• **WHAT THE TASK ASKS**
Using the material below, state how many of its lines contain the string "Locate", with no other words.

##############################

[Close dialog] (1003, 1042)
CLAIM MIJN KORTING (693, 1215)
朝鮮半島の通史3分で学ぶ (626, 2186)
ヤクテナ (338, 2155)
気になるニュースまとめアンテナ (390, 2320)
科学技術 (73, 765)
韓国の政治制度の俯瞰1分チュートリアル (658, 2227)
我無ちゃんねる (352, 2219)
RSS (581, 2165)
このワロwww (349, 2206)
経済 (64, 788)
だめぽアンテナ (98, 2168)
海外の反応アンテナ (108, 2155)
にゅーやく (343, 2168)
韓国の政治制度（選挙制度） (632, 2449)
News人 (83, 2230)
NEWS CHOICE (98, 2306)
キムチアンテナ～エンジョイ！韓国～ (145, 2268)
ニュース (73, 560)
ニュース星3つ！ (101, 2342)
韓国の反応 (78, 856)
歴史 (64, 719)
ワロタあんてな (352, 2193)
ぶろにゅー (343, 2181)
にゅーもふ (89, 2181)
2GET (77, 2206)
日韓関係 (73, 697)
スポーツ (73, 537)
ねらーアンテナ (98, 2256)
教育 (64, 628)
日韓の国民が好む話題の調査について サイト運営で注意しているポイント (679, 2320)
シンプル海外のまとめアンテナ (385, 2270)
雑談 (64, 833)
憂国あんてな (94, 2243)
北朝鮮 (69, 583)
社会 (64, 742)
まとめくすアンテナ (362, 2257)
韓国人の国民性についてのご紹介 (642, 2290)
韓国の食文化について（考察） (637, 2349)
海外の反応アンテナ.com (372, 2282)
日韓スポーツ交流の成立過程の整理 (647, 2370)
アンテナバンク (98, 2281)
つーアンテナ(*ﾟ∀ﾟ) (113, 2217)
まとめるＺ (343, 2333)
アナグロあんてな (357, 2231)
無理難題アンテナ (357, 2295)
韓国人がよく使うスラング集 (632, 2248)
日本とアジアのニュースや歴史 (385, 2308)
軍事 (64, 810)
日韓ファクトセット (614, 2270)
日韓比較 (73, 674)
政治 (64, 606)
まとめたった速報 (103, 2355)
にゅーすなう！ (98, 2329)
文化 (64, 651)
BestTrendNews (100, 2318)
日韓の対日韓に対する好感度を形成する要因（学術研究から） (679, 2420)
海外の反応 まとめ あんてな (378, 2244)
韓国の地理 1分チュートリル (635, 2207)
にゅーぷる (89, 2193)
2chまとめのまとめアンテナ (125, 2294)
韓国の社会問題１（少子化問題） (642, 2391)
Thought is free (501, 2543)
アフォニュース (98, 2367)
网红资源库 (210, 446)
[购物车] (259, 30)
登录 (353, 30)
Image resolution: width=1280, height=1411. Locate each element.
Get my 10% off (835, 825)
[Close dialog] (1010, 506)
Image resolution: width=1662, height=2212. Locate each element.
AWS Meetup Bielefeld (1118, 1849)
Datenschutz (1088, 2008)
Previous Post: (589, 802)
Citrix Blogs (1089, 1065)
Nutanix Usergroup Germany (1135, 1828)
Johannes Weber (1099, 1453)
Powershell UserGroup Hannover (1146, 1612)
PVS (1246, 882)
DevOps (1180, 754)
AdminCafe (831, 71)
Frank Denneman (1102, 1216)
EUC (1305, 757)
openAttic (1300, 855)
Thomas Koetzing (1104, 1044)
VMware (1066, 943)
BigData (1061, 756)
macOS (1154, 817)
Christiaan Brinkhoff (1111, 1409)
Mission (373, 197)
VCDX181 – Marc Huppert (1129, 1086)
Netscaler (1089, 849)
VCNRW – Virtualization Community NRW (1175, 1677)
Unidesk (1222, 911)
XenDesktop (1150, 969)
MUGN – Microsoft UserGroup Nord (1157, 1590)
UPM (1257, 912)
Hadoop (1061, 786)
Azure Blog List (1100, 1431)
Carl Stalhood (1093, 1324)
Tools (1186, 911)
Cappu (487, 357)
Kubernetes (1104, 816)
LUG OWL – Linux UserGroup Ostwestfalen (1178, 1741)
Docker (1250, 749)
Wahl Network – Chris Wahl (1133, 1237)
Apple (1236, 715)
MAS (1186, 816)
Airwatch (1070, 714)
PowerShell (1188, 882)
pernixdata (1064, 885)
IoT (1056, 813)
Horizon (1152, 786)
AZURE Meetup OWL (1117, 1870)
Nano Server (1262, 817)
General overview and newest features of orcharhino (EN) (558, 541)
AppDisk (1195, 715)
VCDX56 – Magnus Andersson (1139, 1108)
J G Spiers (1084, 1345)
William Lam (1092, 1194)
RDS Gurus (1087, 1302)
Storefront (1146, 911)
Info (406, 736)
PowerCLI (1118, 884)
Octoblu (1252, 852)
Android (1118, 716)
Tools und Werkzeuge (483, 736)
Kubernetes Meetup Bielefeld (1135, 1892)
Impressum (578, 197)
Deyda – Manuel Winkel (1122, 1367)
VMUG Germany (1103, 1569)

##############################

• **ANSWER AREA**
2